As your mouth is home to millions of microorganisms, they are easily transferred to your toothbrush. Not only that, but as your toothbrush cleans your mouth, it can become contaminated by saliva, blood, oral debris and toothpaste. Rinse your toothbrush well with warm water after each use.
According to the American Dental Association, toothbrushes should be replaced every three to four months (or sooner if you habitually chew on the bristles, fraying them) and cleaning it once a week. Both the ADA and the Council on Scientific Affairs recommend the following for the care of your toothbrush:
Don’t share! It is unsafe to exchange body fluids and bacteria, especially if you have a weakened immune system or one of you has an infectious disease.
Once you finish brushing your teeth, it should be stored in a place that allows it to stand upright and preventing the bristles from touching other surfaces. You want the bristles to air dry until your next use. If you are sharing a receptacle with others, do not let the bristles touch each other, to avoid cross-contamination.
Even though there are products available that cover your toothbrush and you might think they would be useful for keeping germs off your toothbrush, the ADA actually advises against using them. A closed container allows the toothbrush to retain moisture, making it a breeding ground for microorganisms. Unless you are traveling, allowing your toothbrush to air dry is safer for day-to-day use.

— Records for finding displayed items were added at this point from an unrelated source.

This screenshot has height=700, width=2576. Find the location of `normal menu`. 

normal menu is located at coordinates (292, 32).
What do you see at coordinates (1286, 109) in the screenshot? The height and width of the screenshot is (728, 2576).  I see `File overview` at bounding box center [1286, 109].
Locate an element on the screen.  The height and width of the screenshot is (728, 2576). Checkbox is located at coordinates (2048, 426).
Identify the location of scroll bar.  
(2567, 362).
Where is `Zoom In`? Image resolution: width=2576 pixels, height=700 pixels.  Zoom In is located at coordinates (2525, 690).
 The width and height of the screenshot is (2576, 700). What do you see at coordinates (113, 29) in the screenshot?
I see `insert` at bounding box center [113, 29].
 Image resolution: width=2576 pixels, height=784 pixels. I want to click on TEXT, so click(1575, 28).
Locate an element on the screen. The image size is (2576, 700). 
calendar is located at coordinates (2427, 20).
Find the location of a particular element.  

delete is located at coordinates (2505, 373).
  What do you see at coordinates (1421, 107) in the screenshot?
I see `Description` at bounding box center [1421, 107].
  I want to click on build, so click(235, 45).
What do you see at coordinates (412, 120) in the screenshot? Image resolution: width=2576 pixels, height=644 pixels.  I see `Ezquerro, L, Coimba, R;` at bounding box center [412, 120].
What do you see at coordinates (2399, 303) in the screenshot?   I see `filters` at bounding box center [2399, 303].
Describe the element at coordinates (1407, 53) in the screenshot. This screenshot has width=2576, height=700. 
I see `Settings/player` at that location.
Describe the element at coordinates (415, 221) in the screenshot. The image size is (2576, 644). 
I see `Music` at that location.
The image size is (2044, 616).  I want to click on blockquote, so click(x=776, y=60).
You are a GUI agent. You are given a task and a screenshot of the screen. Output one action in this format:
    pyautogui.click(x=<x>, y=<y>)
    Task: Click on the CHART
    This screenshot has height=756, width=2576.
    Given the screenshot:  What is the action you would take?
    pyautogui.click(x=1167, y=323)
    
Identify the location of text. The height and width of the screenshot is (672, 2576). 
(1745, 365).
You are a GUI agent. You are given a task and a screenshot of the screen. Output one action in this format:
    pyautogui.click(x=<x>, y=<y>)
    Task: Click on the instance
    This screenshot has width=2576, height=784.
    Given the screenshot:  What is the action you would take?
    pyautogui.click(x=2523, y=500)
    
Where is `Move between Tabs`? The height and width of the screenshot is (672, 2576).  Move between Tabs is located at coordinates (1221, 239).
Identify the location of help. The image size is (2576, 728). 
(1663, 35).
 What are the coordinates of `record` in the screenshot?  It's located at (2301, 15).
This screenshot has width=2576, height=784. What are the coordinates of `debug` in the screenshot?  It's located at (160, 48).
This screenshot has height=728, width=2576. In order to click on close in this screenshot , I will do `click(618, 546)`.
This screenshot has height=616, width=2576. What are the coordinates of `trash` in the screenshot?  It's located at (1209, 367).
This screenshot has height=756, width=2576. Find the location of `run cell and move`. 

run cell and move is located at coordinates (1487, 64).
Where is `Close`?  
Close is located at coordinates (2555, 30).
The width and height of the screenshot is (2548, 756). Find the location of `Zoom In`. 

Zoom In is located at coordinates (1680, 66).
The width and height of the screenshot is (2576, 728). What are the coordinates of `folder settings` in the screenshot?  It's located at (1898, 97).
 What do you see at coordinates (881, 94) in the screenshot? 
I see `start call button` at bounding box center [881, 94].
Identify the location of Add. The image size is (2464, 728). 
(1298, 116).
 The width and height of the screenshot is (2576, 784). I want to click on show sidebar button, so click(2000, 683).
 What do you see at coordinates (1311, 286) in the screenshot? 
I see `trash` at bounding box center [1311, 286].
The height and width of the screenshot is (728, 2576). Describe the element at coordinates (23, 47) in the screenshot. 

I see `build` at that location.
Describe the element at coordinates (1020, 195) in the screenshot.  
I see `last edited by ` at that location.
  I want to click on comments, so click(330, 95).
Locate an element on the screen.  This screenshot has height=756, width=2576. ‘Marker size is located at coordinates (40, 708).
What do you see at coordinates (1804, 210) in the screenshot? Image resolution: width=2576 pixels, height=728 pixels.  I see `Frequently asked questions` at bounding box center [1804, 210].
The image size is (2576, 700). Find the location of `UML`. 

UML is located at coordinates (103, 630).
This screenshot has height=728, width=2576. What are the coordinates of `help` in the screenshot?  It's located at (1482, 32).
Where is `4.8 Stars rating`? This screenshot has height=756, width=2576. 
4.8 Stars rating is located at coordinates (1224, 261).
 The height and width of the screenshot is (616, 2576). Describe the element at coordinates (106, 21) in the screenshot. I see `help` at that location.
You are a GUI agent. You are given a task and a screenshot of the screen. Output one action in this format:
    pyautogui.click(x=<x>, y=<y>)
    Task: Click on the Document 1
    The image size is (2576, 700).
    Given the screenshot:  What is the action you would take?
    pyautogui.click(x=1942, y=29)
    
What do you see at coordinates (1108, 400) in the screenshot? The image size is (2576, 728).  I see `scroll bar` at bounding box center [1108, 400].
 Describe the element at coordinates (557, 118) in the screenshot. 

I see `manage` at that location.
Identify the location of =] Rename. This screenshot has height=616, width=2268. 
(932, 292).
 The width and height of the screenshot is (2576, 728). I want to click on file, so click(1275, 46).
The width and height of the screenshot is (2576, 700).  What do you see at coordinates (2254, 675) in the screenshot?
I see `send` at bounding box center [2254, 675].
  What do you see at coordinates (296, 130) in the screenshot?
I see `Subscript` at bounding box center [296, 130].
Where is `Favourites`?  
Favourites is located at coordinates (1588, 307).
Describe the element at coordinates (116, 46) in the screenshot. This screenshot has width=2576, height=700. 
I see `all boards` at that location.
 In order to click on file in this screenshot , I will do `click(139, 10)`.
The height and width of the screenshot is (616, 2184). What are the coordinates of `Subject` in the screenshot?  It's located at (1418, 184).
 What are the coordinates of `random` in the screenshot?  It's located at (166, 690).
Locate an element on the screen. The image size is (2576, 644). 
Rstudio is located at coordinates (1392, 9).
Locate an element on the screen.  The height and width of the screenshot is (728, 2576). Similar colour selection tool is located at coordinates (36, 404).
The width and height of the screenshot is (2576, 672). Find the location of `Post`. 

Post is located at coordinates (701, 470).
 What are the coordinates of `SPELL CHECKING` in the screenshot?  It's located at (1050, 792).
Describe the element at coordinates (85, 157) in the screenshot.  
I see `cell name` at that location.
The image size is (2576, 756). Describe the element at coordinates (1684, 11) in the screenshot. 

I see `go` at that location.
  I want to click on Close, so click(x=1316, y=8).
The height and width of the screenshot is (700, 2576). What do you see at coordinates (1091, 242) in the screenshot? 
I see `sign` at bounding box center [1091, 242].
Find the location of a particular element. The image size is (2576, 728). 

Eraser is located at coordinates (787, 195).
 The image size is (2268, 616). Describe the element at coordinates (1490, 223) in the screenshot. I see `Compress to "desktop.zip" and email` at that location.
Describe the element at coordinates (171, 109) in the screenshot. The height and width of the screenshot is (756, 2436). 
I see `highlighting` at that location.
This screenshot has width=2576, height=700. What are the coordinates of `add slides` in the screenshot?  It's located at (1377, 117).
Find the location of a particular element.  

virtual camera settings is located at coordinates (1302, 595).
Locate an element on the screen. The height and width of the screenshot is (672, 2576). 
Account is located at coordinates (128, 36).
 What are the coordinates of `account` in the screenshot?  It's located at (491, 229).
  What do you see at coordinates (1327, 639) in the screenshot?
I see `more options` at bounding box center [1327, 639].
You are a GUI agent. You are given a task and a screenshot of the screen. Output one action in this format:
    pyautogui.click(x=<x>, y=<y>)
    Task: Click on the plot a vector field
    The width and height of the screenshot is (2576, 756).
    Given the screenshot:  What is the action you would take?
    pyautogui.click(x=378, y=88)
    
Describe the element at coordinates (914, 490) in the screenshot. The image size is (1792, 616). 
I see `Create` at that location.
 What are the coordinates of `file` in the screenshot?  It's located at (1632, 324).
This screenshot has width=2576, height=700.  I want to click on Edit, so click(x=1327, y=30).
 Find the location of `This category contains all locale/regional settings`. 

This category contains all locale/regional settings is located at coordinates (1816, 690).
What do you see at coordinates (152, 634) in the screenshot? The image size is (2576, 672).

As you use your toothbrush, eventually the bristles will fray and wear down. Once they lose their shape their effectiveness at cleaning is reduced. Check them periodically and replace your toothbrush when this occurs so that your teeth are properly cleaned.
The Centers for Disease Control and Prevention, or CDC, advises against disinfecting your toothbrush in the dishwasher or microwave as they damage the toothbrush, reducing its effectiveness. Instead, clean your toothbrush by soaking it in antibacterial mouthwash once a week to help reduce germs.